Bug 1567857

Summary: [3.6] Upgrade failed for validate_etcd_conf.yml not found
Product: OpenShift Container Platform Reporter: Gaoyun Pei <gpei>
Component: Cluster Version OperatorAssignee: Vadim Rutkovsky <vrutkovs>
Status: CLOSED ERRATA QA Contact: Gaoyun Pei <gpei>
Severity: high Docs Contact:
Priority: high    
Version: 3.6.1CC: aos-bugs, jokerman, mifiedle, mmccomas, wmeng
Target Milestone: ---   
Target Release: 3.6.z   
Hardware: Unspecified   
OS: Unspecified   
Whiteboard:
Fixed In Version: Doc Type: No Doc Update
Doc Text:
undefined
Story Points: ---
Clone Of: Environment:
Last Closed: 2018-05-07 20:20:14 UTC Type: Bug
Regression: --- Mount Type: ---
Documentation: --- CRM:
Verified Versions: Category: ---
oVirt Team: --- RHEL 7.3 requirements from Atomic Host:
Cloudforms Team: --- Target Upstream Version:
Embargoed:
Bug Depends On:    
Bug Blocks: 1563375    

Description Gaoyun Pei 2018-04-16 10:06:22 UTC
Description of problem:

During upgrade from 3.6.173.0.21 to 3.6.173.0.113, upgrade playbook failed as below:

TASK [etcd_upgrade : Failt if r_etcd_upgrade_mechanism is not set during upgrade] *******************************************************************************************
skipping: [ec2-34-207-75-197.compute-1.amazonaws.com] => {
    "changed": false, 
    "skip_reason": "Conditional result was False", 
    "skipped": true
}

TASK [etcd_upgrade : Upgrade rpm based etcd] ********************************************************************************************************************************
fatal: [ec2-34-207-75-197.compute-1.amazonaws.com]: FAILED! => {
    "failed": true, 
    "reason": "Unable to retrieve file contents\nCould not find or access '/usr/share/ansible/openshift-ansible/playbooks/common/openshift-cluster/upgrades/etcd/validate_etcd_conf.yml'"
}
	to retry, use: --limit @/usr/share/ansible/openshift-ansible/playbooks/byo/openshift-cluster/upgrades/v3_6/upgrade.retry


This should be a regression issue caused by https://github.com/openshift/openshift-ansible/pull/7781/commits/44ecd904b493cdee8b7673b9da4bae714df50236
validate_etcd_conf.yml is included in role etcd_upgrade, but it's added under roles/etcd/tasks/upgrade/
 

Version-Release number of the following components:
openshift-ansible-3.6.173.0.113-1.git.0.8a42ef5.el7.noarch

How reproducible:
Always

Steps to Reproduce:
1.Run upgrade playbook against the old version 3.6 cluster
ansible-playbook -i host/host /usr/share/ansible/openshift-ansible/playbooks/byo/openshift-cluster/upgrades/v3_6/upgrade.yml


Actual results:

Expected results:

Additional info:

Comment 1 Vadim Rutkovsky 2018-04-17 09:25:15 UTC
Created https://github.com/openshift/openshift-ansible/pull/7988

Comment 4 Mike Fiedler 2018-04-26 20:36:12 UTC
Confirmed the PR in comment 1 fixes the issue.   Tested off of release-3.6 branch with latest commits and did not see the problem any more.

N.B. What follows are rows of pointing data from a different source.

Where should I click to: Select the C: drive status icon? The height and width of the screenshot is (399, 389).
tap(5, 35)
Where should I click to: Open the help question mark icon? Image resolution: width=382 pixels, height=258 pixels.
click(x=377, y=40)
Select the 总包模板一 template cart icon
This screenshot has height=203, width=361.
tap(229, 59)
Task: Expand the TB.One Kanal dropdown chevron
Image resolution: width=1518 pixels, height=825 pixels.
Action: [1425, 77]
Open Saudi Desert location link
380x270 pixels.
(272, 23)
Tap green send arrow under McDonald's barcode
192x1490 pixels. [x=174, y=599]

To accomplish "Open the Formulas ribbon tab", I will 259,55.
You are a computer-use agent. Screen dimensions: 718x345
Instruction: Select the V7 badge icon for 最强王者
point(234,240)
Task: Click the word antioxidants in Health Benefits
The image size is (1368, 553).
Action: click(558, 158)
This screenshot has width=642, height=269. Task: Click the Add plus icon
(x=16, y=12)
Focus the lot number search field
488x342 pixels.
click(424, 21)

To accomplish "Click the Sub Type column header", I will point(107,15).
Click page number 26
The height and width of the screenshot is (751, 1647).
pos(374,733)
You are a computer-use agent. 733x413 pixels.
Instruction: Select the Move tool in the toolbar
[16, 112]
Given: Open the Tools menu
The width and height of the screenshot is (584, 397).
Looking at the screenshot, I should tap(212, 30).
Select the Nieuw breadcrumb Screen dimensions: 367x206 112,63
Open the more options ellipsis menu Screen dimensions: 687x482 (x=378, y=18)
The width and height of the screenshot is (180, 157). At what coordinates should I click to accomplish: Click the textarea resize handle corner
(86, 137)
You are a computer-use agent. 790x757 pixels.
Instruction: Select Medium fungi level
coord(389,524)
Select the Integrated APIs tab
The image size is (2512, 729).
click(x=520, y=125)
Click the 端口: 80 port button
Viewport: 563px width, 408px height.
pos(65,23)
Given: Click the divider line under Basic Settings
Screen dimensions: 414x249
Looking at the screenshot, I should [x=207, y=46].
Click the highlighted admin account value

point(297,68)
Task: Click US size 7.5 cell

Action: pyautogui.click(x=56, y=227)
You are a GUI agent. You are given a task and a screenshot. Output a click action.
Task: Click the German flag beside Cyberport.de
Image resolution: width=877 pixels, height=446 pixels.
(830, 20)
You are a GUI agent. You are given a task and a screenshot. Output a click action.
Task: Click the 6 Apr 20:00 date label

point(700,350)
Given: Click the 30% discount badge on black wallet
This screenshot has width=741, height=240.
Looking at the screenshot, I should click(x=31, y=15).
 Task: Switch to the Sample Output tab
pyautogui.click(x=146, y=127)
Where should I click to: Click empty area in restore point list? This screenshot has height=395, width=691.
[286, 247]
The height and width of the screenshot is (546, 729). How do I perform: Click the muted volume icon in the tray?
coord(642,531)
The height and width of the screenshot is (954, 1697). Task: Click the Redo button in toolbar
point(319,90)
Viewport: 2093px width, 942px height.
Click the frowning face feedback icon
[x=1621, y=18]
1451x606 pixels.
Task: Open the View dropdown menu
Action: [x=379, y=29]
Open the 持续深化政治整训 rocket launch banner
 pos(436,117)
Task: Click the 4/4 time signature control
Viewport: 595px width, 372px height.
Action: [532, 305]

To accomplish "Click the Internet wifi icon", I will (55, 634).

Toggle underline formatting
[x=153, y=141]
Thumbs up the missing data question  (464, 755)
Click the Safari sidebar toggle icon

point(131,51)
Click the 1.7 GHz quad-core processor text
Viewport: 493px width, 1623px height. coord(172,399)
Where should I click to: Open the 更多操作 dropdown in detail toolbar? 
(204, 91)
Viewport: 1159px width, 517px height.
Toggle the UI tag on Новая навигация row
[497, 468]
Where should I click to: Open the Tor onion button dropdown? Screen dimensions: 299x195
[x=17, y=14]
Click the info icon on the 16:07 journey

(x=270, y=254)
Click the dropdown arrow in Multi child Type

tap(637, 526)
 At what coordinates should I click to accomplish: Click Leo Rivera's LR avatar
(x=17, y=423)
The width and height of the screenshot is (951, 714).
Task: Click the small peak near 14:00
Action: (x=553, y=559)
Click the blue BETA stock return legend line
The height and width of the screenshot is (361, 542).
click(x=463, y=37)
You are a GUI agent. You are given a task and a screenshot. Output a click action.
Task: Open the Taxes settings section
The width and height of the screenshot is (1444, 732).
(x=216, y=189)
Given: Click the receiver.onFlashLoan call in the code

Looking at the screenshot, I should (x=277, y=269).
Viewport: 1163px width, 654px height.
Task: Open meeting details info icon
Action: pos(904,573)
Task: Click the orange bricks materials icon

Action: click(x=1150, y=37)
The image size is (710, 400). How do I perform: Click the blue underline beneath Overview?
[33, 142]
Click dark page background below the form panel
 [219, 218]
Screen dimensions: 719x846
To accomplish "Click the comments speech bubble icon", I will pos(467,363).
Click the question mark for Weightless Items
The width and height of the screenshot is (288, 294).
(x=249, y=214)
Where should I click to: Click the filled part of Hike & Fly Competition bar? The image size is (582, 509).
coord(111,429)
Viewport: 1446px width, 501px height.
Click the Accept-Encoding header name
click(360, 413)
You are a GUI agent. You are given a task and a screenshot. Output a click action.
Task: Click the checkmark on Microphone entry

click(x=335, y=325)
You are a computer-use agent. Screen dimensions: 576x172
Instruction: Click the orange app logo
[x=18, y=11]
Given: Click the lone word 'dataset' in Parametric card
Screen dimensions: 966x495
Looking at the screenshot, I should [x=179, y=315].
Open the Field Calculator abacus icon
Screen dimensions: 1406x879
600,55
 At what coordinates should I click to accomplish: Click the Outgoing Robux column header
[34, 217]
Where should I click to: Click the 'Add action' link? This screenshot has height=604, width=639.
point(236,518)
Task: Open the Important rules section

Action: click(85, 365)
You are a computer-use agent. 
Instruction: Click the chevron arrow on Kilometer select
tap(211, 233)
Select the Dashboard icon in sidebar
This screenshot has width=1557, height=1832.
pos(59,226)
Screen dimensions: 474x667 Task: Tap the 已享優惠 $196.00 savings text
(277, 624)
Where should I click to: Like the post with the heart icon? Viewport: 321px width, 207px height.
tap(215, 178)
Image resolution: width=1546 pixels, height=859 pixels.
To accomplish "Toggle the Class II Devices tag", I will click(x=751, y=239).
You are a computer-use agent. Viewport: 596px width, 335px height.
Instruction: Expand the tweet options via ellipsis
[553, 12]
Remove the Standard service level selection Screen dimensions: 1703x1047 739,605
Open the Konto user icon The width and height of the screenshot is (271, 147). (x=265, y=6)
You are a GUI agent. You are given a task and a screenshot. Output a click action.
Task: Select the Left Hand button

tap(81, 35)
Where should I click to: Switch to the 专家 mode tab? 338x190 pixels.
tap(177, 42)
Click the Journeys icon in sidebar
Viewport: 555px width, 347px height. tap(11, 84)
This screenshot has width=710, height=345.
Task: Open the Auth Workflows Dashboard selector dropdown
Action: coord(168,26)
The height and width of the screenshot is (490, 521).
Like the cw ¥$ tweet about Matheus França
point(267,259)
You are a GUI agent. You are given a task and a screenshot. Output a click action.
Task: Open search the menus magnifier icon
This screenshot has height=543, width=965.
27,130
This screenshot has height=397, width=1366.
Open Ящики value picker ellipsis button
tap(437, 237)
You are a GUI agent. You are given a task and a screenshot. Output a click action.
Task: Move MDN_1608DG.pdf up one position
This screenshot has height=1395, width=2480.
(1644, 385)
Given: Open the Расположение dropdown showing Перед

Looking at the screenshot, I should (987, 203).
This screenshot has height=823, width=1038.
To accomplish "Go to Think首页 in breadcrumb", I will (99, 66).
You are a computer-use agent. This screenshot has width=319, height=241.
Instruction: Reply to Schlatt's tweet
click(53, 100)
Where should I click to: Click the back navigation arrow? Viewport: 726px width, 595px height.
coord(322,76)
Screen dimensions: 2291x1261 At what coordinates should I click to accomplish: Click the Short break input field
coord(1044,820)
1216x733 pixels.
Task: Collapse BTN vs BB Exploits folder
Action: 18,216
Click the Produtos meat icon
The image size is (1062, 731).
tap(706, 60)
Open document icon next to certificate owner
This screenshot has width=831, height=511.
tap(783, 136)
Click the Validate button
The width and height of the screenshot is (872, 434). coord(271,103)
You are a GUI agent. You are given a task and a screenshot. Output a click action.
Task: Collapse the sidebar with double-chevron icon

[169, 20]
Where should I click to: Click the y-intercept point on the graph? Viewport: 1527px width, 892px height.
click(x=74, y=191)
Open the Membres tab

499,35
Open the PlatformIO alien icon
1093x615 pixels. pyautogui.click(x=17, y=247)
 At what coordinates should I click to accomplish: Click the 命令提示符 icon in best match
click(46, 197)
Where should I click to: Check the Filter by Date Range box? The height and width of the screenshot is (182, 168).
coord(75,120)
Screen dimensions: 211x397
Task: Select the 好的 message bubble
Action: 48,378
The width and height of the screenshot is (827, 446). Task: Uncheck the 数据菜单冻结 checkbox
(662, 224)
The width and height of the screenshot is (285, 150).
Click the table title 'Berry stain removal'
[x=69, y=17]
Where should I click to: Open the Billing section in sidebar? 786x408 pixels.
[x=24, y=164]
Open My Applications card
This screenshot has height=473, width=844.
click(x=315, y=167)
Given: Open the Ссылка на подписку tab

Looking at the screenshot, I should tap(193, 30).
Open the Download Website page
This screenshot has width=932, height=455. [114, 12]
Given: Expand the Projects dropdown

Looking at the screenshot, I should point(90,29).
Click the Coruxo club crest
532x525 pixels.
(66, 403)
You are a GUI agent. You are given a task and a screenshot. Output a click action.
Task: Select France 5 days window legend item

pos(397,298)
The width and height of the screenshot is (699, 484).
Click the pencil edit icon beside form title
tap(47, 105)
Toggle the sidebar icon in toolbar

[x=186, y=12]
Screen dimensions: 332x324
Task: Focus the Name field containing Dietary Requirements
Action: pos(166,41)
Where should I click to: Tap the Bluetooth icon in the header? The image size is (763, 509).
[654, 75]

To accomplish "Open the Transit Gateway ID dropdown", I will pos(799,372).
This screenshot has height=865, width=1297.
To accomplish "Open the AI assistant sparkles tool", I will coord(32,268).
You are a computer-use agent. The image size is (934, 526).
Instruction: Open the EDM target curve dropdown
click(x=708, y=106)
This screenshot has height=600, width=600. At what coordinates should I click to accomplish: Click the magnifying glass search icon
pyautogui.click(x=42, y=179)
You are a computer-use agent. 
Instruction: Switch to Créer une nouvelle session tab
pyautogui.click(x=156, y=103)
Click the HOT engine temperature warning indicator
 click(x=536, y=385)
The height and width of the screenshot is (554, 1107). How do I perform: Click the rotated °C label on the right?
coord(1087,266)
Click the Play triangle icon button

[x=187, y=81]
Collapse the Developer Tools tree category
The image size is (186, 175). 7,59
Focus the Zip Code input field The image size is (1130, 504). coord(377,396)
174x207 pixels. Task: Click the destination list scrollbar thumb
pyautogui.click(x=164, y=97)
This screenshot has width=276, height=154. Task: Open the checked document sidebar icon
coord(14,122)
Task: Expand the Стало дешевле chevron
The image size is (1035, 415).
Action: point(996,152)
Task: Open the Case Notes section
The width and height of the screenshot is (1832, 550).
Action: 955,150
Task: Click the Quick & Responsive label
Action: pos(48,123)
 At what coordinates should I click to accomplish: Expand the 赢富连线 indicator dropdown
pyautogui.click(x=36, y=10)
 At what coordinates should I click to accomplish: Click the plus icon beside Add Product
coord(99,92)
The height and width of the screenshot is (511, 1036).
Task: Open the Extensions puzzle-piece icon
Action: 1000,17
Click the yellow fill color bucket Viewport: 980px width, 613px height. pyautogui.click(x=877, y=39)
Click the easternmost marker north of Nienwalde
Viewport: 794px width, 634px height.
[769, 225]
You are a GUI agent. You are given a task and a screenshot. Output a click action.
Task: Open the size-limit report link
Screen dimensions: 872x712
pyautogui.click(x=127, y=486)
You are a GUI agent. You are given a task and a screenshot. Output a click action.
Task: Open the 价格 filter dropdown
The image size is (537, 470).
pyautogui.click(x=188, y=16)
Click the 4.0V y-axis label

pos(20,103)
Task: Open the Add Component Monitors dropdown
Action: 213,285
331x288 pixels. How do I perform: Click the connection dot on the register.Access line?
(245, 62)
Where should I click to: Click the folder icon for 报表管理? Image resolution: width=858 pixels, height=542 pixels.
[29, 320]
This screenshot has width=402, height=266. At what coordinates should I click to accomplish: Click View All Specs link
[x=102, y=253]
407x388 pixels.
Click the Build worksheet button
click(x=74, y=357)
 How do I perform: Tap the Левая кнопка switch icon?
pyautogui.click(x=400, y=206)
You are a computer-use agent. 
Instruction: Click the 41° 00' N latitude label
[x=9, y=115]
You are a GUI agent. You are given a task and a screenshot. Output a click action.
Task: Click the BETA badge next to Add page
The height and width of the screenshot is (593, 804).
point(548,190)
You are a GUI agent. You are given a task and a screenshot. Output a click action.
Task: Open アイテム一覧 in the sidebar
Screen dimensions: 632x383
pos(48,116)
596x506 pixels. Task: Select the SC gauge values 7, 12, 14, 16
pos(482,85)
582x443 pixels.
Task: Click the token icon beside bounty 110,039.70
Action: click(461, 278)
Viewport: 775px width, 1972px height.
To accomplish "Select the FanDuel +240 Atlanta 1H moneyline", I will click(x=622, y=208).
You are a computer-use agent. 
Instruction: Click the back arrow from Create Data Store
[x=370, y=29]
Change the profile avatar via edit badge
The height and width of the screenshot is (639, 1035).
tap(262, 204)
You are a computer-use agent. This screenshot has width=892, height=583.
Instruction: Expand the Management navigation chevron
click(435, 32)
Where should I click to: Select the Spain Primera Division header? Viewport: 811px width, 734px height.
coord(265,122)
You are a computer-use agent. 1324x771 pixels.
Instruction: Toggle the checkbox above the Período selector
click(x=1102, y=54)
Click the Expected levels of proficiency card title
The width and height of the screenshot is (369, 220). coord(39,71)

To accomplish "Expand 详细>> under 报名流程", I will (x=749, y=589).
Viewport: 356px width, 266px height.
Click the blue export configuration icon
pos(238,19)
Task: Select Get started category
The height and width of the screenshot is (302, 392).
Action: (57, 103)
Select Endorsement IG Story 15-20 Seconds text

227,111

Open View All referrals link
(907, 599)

Comment 5 Gaoyun Pei 2018-04-27 07:09:53 UTC
Verify this bug with openshift-ansible-3.6.173.0.113-1.git.1.8eaab14.el7.noarch

During upgrade from 3.5 to 3.6, also with etcd upgrade from etcd-3.1.9-2.el7.x86_64 to etcd-3.2.15-2.el7.x86_64, this step passed.

TASK [etcd_upgrade : Upgrade rpm based etcd] ********************************************************************************************************************************
included: /usr/share/ansible/openshift-ansible/roles/etcd_upgrade/tasks/upgrade_rpm.yml for ec2-54-227-169-85.compute-1.amazonaws.com

Comment 9 errata-xmlrpc 2018-05-07 20:20:14 UTC
Since the problem described in this bug report should be
resolved in a recent advisory, it has been closed with a
resolution of ERRATA.

For information on the advisory, and where to find the updated
files, follow the link below.

If the solution does not work for you, open a new bug report.

https://access.redhat.com/errata/RHBA-2018:1335